## Work to do
Render the rows below as a Markdown table with the columns Number and Line text, giving each non-blank line its own entry with a running number.

## Records shown
BEGIN
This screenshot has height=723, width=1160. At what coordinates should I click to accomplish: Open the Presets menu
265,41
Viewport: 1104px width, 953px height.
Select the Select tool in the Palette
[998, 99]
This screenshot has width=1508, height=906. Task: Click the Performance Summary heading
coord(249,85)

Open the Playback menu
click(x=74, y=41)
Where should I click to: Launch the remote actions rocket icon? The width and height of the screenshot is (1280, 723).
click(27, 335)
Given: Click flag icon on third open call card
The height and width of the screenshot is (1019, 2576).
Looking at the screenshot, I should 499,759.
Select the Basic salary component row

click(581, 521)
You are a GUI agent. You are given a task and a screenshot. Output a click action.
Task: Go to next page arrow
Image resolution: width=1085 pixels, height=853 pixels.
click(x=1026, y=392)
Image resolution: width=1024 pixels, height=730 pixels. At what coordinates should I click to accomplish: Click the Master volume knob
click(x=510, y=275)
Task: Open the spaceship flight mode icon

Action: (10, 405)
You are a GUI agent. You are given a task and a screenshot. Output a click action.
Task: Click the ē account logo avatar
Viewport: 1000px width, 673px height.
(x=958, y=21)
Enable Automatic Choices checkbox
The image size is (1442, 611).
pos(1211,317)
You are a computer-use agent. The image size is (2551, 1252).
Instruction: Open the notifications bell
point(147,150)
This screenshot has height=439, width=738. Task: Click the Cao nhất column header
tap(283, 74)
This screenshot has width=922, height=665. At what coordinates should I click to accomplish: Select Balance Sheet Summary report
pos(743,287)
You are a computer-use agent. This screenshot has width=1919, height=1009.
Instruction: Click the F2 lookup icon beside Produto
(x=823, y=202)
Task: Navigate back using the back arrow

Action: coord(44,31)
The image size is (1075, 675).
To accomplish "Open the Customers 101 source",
END
## Complete answer
| Number | Line text |
|---|---|
| 1 | This screenshot has height=723, width=1160. At what coordinates should I click to accomplish: Open the Presets menu |
| 2 | 265,41 |
| 3 | Viewport: 1104px width, 953px height. |
| 4 | Select the Select tool in the Palette |
| 5 | [998, 99] |
| 6 | This screenshot has width=1508, height=906. Task: Click the Performance Summary heading |
| 7 | coord(249,85) |
| 8 | Open the Playback menu |
| 9 | click(x=74, y=41) |
| 10 | Where should I click to: Launch the remote actions rocket icon? The width and height of the screenshot is (1280, 723). |
| 11 | click(27, 335) |
| 12 | Given: Click flag icon on third open call card |
| 13 | The height and width of the screenshot is (1019, 2576). |
| 14 | Looking at the screenshot, I should 499,759. |
| 15 | Select the Basic salary component row |
| 16 | click(581, 521) |
| 17 | You are a GUI agent. You are given a task and a screenshot. Output a click action. |
| 18 | Task: Go to next page arrow |
| 19 | Image resolution: width=1085 pixels, height=853 pixels. |
| 20 | click(x=1026, y=392) |
| 21 | Image resolution: width=1024 pixels, height=730 pixels. At what coordinates should I click to accomplish: Click the Master volume knob |
| 22 | click(x=510, y=275) |
| 23 | Task: Open the spaceship flight mode icon |
| 24 | Action: (10, 405) |
| 25 | You are a GUI agent. You are given a task and a screenshot. Output a click action. |
| 26 | Task: Click the ē account logo avatar |
| 27 | Viewport: 1000px width, 673px height. |
| 28 | (x=958, y=21) |
| 29 | Enable Automatic Choices checkbox |
| 30 | The image size is (1442, 611). |
| 31 | pos(1211,317) |
| 32 | You are a computer-use agent. The image size is (2551, 1252). |
| 33 | Instruction: Open the notifications bell |
| 34 | point(147,150) |
| 35 | This screenshot has height=439, width=738. Task: Click the Cao nhất column header |
| 36 | tap(283, 74) |
| 37 | This screenshot has width=922, height=665. At what coordinates should I click to accomplish: Select Balance Sheet Summary report |
| 38 | pos(743,287) |
| 39 | You are a computer-use agent. This screenshot has width=1919, height=1009. |
| 40 | Instruction: Click the F2 lookup icon beside Produto |
| 41 | (x=823, y=202) |
| 42 | Task: Navigate back using the back arrow |
| 43 | Action: coord(44,31) |
| 44 | The image size is (1075, 675). |
| 45 | To accomplish "Open the Customers 101 source", |